(Stored data)

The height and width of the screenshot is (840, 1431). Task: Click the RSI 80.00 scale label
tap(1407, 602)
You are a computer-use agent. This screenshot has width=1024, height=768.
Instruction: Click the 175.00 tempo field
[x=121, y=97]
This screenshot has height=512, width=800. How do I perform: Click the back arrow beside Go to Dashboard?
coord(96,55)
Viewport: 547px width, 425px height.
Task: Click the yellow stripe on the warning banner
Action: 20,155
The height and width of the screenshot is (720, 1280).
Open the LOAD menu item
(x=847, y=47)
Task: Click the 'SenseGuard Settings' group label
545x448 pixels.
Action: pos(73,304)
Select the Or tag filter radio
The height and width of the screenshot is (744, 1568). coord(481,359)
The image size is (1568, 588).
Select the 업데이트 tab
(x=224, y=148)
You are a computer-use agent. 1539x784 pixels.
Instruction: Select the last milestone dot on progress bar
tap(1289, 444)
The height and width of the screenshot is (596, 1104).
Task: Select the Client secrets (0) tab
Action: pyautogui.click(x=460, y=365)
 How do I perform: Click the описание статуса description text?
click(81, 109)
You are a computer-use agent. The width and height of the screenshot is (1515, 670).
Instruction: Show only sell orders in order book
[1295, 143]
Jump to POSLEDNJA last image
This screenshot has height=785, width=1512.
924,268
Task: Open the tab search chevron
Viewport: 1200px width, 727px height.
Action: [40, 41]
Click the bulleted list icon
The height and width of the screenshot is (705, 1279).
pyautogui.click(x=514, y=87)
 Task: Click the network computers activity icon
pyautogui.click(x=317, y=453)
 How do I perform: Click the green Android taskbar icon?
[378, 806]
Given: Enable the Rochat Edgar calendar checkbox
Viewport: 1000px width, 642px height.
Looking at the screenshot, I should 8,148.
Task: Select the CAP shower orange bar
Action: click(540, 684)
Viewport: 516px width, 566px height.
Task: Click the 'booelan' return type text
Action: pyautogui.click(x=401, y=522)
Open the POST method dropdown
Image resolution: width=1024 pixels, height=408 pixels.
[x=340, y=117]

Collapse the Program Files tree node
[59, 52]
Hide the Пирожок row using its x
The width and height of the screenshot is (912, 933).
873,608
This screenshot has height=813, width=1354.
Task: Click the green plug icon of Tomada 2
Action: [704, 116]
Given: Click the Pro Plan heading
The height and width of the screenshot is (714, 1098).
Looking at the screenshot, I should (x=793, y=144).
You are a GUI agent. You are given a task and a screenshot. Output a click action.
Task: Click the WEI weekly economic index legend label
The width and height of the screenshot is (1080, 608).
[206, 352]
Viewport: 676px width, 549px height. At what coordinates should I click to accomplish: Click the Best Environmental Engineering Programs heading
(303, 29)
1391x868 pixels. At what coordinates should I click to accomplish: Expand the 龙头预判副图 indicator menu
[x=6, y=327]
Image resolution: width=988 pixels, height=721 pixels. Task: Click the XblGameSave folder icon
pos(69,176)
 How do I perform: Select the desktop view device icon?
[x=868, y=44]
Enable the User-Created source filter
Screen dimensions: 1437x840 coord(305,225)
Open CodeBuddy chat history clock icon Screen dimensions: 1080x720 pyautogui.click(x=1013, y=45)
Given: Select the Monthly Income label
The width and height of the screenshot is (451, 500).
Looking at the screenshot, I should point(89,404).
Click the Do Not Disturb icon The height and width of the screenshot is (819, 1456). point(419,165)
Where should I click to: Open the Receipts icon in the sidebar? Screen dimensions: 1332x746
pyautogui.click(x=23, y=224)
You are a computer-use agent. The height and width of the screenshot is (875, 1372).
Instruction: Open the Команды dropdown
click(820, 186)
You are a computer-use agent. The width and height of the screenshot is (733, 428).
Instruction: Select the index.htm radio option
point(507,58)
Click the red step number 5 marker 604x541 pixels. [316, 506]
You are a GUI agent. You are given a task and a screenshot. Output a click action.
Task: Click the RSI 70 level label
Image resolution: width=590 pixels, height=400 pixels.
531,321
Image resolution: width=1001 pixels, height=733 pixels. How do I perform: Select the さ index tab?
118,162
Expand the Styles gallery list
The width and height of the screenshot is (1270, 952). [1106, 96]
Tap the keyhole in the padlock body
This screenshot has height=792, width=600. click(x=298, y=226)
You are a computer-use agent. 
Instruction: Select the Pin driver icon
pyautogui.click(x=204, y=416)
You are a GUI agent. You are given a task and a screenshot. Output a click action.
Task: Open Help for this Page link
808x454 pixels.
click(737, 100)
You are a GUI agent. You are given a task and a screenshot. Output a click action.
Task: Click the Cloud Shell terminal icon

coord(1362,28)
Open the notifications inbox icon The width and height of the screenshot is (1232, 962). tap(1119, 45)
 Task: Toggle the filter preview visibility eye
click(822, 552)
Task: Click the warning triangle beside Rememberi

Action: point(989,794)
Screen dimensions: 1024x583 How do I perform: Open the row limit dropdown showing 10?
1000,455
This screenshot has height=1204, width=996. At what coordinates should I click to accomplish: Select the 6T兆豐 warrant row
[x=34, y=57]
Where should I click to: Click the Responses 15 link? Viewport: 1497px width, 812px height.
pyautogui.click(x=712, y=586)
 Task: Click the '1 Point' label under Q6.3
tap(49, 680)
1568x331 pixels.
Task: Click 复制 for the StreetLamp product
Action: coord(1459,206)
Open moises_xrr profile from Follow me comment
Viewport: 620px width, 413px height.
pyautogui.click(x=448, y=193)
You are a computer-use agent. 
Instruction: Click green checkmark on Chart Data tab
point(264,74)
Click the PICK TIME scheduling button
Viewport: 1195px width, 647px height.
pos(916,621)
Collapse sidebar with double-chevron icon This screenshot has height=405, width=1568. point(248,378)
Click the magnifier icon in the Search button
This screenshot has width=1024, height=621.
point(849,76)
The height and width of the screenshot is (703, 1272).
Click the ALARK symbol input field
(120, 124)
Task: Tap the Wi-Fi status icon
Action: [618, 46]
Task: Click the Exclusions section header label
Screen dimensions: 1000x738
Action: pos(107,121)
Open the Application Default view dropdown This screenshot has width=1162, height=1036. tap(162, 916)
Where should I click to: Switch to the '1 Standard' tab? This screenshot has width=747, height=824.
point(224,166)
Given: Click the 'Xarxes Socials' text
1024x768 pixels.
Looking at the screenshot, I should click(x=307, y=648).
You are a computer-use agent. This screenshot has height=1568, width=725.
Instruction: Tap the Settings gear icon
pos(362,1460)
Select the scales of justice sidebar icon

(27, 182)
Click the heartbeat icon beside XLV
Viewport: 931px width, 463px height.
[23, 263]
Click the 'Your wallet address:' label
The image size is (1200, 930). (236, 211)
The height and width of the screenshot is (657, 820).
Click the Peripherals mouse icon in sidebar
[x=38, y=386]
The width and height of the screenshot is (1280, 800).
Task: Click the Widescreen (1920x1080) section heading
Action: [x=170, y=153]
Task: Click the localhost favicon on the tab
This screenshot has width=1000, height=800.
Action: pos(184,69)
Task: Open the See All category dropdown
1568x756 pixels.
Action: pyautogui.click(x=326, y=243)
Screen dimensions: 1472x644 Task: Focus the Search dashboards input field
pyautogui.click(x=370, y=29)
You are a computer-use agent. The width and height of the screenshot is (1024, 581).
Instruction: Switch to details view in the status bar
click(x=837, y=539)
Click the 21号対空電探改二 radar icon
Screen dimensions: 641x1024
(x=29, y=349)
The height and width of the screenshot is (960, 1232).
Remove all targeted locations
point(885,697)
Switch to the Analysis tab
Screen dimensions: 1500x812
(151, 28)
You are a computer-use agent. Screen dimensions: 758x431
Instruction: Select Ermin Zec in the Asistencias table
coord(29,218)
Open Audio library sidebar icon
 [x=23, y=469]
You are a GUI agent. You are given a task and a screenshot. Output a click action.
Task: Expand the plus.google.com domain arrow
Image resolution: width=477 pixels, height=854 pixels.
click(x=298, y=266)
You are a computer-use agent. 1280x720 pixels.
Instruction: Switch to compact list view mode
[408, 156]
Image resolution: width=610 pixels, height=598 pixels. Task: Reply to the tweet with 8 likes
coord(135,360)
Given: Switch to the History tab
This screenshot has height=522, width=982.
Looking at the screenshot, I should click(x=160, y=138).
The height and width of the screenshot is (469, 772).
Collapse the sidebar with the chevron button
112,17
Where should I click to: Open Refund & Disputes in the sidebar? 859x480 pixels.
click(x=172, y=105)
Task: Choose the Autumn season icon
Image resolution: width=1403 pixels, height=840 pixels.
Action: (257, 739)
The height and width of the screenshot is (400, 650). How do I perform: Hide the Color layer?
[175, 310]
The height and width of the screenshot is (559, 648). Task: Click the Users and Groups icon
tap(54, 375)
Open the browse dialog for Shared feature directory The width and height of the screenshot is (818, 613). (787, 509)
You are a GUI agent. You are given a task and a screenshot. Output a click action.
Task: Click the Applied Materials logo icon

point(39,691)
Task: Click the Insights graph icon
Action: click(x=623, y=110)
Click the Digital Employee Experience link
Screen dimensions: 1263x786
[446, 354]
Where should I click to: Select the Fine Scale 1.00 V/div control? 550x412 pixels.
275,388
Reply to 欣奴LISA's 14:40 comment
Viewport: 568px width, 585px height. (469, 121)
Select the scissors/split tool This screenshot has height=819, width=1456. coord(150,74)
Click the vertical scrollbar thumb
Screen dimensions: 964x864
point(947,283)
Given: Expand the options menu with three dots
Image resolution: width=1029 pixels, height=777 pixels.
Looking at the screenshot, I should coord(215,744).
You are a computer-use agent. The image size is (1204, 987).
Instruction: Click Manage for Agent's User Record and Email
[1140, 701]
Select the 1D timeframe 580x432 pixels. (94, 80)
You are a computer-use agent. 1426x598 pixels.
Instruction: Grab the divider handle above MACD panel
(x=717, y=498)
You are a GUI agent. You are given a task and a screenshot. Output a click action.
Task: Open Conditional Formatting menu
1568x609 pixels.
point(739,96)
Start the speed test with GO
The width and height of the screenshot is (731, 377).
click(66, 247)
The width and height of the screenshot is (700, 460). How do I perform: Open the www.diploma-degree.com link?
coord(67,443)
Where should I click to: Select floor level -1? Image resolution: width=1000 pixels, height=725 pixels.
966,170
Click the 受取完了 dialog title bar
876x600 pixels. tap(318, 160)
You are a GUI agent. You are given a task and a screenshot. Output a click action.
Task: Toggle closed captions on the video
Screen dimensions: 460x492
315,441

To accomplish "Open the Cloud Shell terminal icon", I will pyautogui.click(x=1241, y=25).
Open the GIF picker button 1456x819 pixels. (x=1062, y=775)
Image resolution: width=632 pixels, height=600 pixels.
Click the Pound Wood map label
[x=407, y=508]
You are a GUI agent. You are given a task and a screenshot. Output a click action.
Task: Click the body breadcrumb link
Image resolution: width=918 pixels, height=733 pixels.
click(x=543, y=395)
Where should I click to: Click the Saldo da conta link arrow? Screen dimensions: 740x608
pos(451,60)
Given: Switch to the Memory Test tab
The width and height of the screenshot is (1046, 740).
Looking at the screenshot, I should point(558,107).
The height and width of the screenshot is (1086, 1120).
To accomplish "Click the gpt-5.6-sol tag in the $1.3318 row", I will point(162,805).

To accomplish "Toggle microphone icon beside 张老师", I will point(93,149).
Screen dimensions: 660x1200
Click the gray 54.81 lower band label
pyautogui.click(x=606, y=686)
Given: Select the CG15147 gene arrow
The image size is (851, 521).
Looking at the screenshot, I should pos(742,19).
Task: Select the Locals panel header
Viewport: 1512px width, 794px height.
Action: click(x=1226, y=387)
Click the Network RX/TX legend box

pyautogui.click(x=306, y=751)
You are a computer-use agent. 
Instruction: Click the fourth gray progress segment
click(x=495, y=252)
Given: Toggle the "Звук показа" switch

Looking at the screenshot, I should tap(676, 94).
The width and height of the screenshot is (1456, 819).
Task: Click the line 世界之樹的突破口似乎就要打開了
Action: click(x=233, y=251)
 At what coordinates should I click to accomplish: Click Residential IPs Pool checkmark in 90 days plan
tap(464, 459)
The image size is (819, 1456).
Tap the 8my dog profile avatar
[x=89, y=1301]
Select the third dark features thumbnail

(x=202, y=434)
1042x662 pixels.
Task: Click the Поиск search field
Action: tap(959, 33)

> [Your objective]
Write out exactly, and only, each line from the one with "Click the 受取完了 dialog title bar" down to the last line of the records above.

> [The completed task]
Click the 受取完了 dialog title bar
876x600 pixels. tap(318, 160)
You are a GUI agent. You are given a task and a screenshot. Output a click action.
Task: Toggle closed captions on the video
Screen dimensions: 460x492
315,441

To accomplish "Open the Cloud Shell terminal icon", I will pyautogui.click(x=1241, y=25).
Open the GIF picker button 1456x819 pixels. (x=1062, y=775)
Image resolution: width=632 pixels, height=600 pixels.
Click the Pound Wood map label
[x=407, y=508]
You are a GUI agent. You are given a task and a screenshot. Output a click action.
Task: Click the body breadcrumb link
Image resolution: width=918 pixels, height=733 pixels.
click(x=543, y=395)
Where should I click to: Click the Saldo da conta link arrow? Screen dimensions: 740x608
pos(451,60)
Given: Switch to the Memory Test tab
The width and height of the screenshot is (1046, 740).
Looking at the screenshot, I should point(558,107).
The height and width of the screenshot is (1086, 1120).
To accomplish "Click the gpt-5.6-sol tag in the $1.3318 row", I will point(162,805).

To accomplish "Toggle microphone icon beside 张老师", I will point(93,149).
Screen dimensions: 660x1200
Click the gray 54.81 lower band label
pyautogui.click(x=606, y=686)
Given: Select the CG15147 gene arrow
The image size is (851, 521).
Looking at the screenshot, I should pos(742,19).
Task: Select the Locals panel header
Viewport: 1512px width, 794px height.
Action: click(x=1226, y=387)
Click the Network RX/TX legend box

pyautogui.click(x=306, y=751)
You are a computer-use agent. 
Instruction: Click the fourth gray progress segment
click(x=495, y=252)
Given: Toggle the "Звук показа" switch

Looking at the screenshot, I should tap(676, 94).
The width and height of the screenshot is (1456, 819).
Task: Click the line 世界之樹的突破口似乎就要打開了
Action: click(x=233, y=251)
 At what coordinates should I click to accomplish: Click Residential IPs Pool checkmark in 90 days plan
tap(464, 459)
The image size is (819, 1456).
Tap the 8my dog profile avatar
[x=89, y=1301]
Select the third dark features thumbnail

(x=202, y=434)
1042x662 pixels.
Task: Click the Поиск search field
Action: tap(959, 33)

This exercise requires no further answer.